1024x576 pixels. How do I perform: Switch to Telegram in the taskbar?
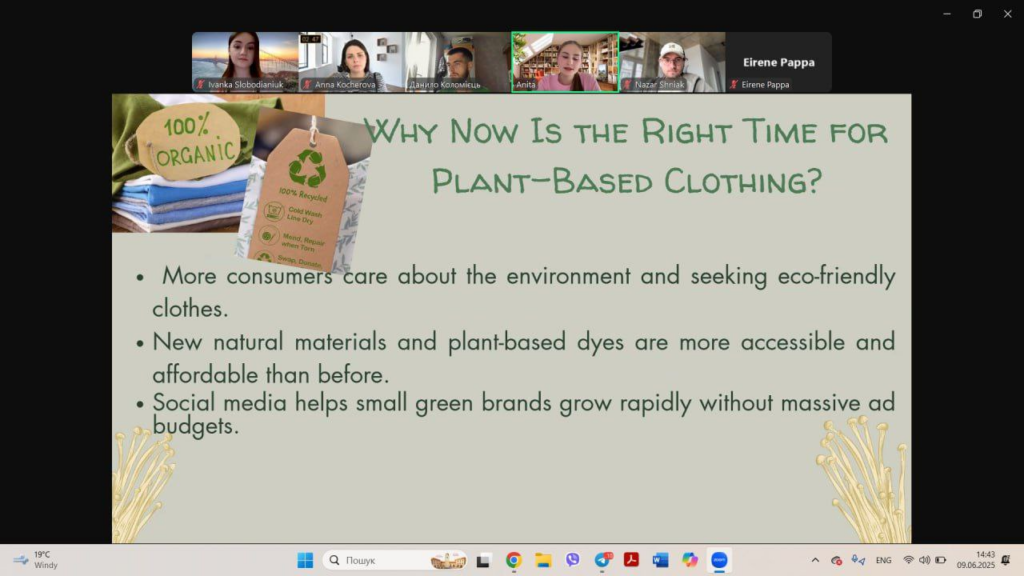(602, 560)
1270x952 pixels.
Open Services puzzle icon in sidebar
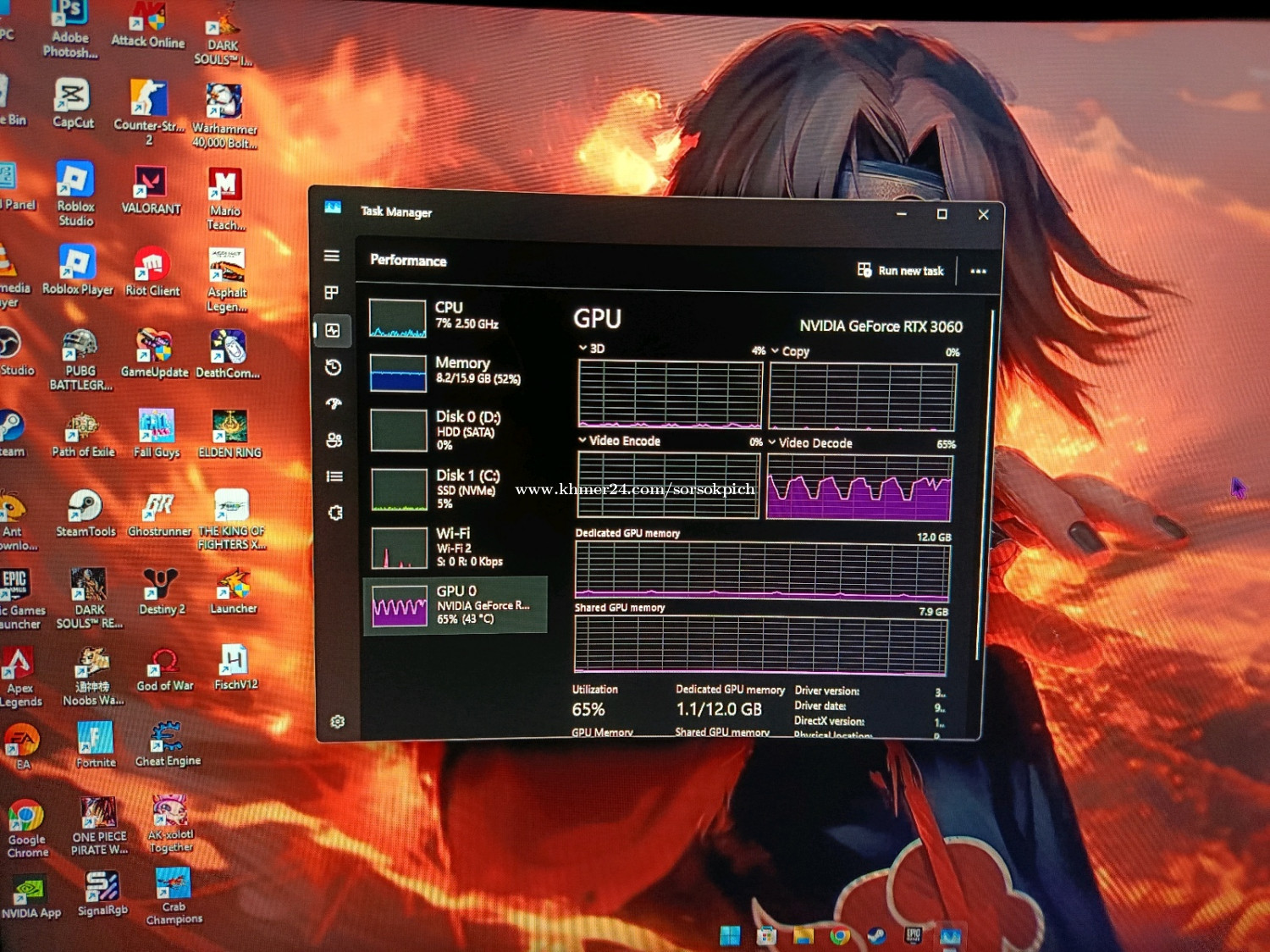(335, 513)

========================

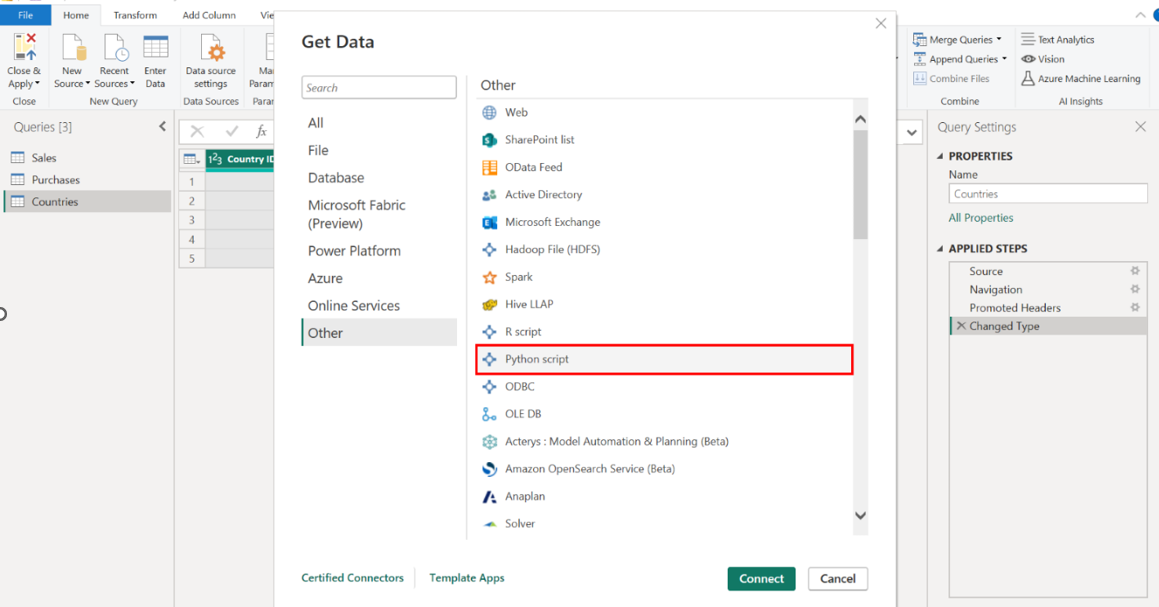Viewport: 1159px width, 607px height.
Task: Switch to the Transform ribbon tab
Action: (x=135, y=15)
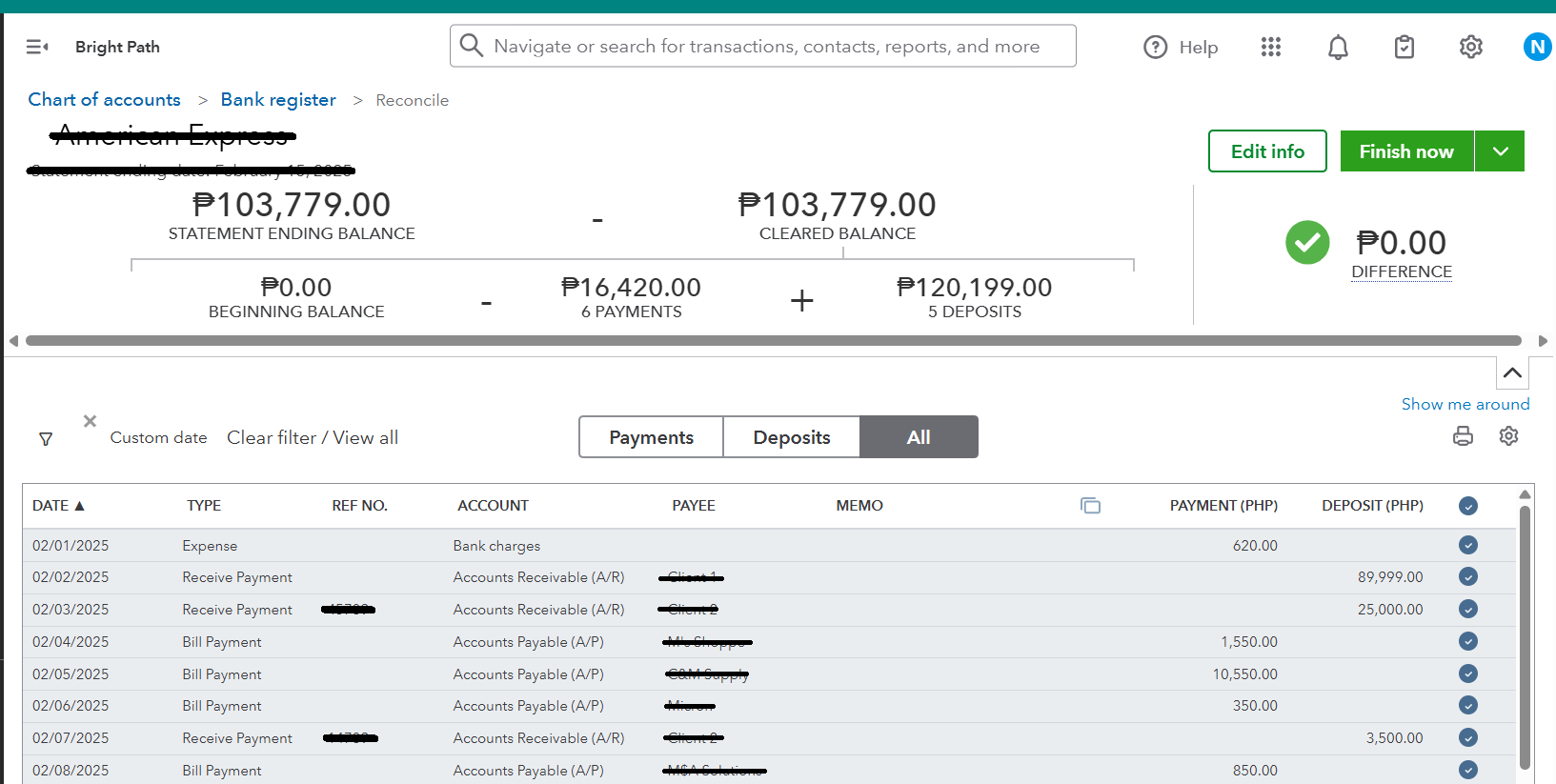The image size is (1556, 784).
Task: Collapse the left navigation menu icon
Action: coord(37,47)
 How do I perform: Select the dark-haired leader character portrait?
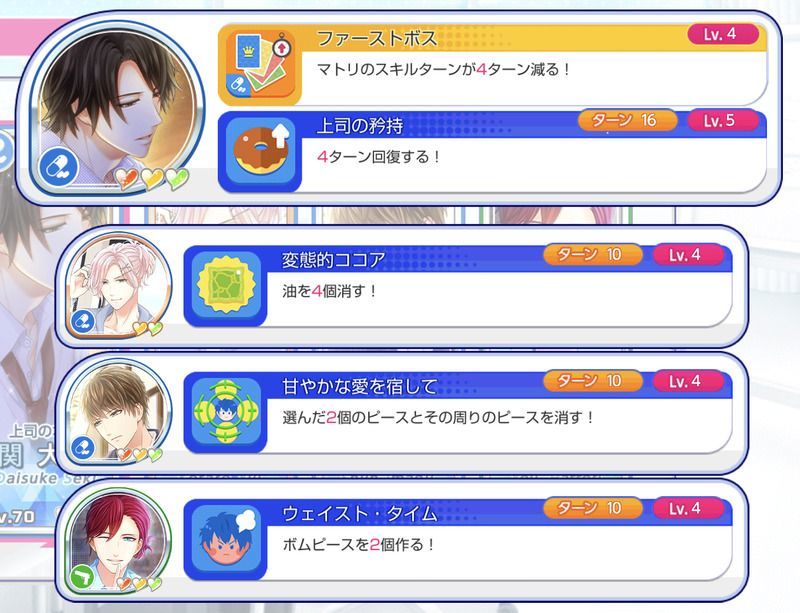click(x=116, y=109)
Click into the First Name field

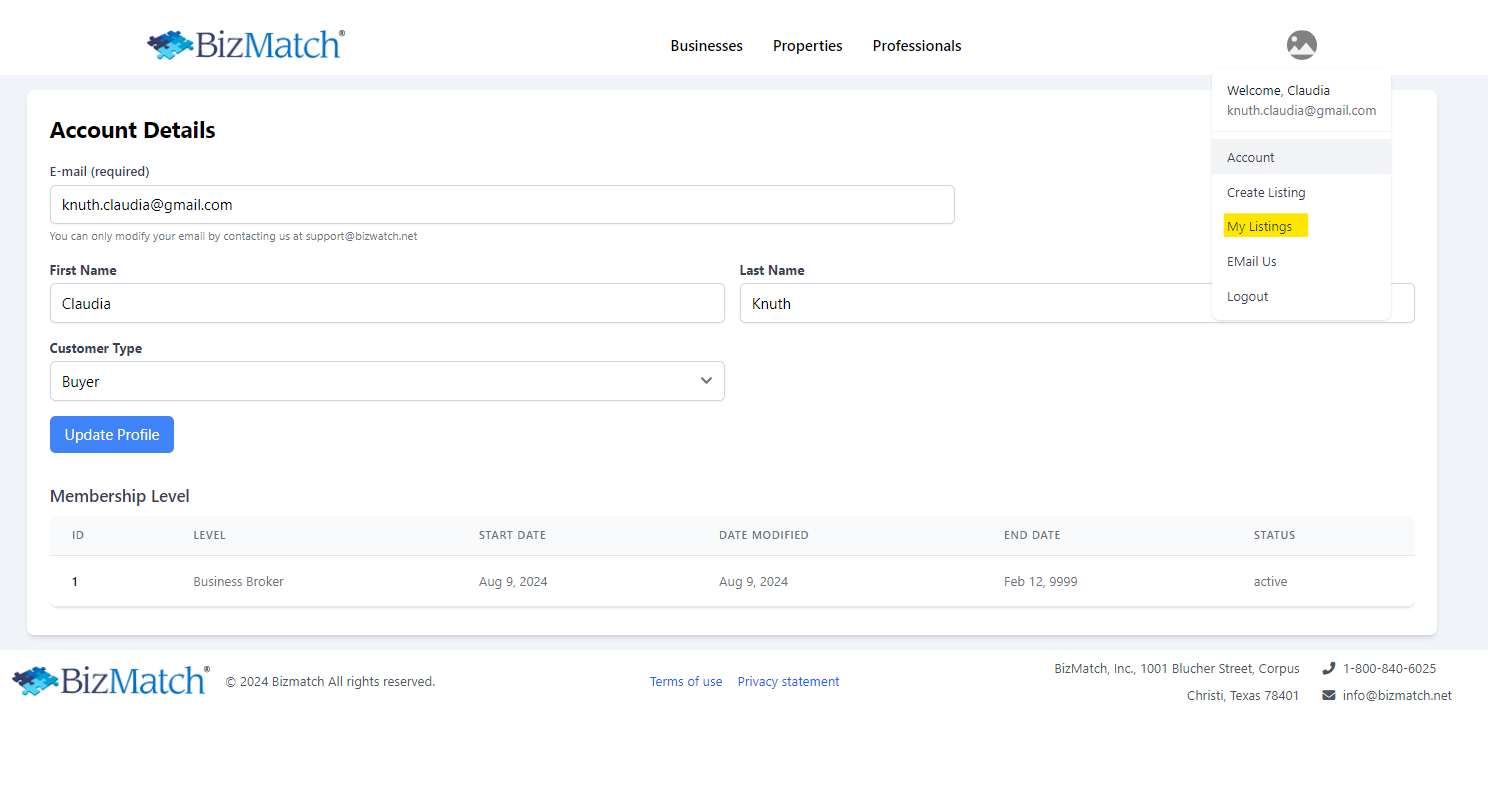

========================

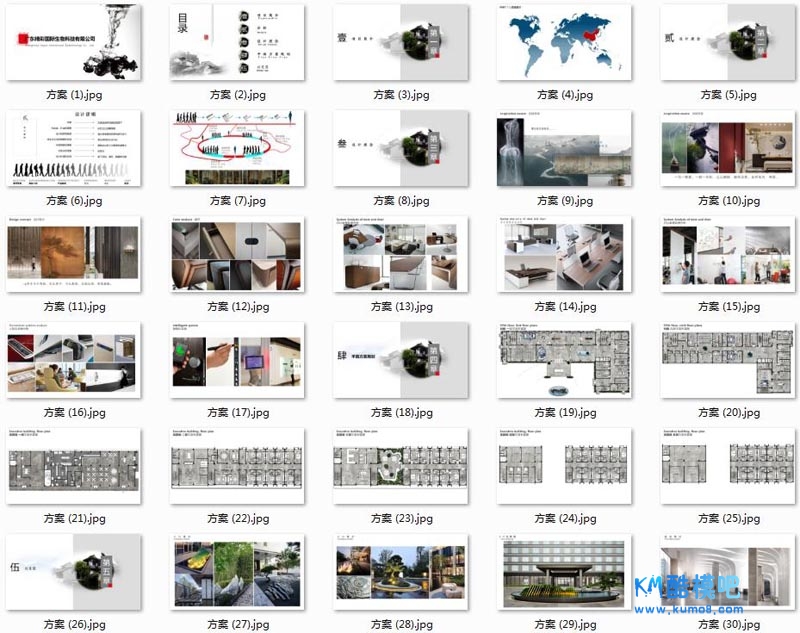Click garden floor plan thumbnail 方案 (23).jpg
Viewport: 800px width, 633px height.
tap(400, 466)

========================

Exactly the lines starting at the one above with "How do I perform: Select" and ending at the one with "Click into the First Name field" should be printed, and nothing else. Omit the pictures.

 How do I perform: Select the dark-haired leader character portrait?
click(x=116, y=109)
Click into the First Name field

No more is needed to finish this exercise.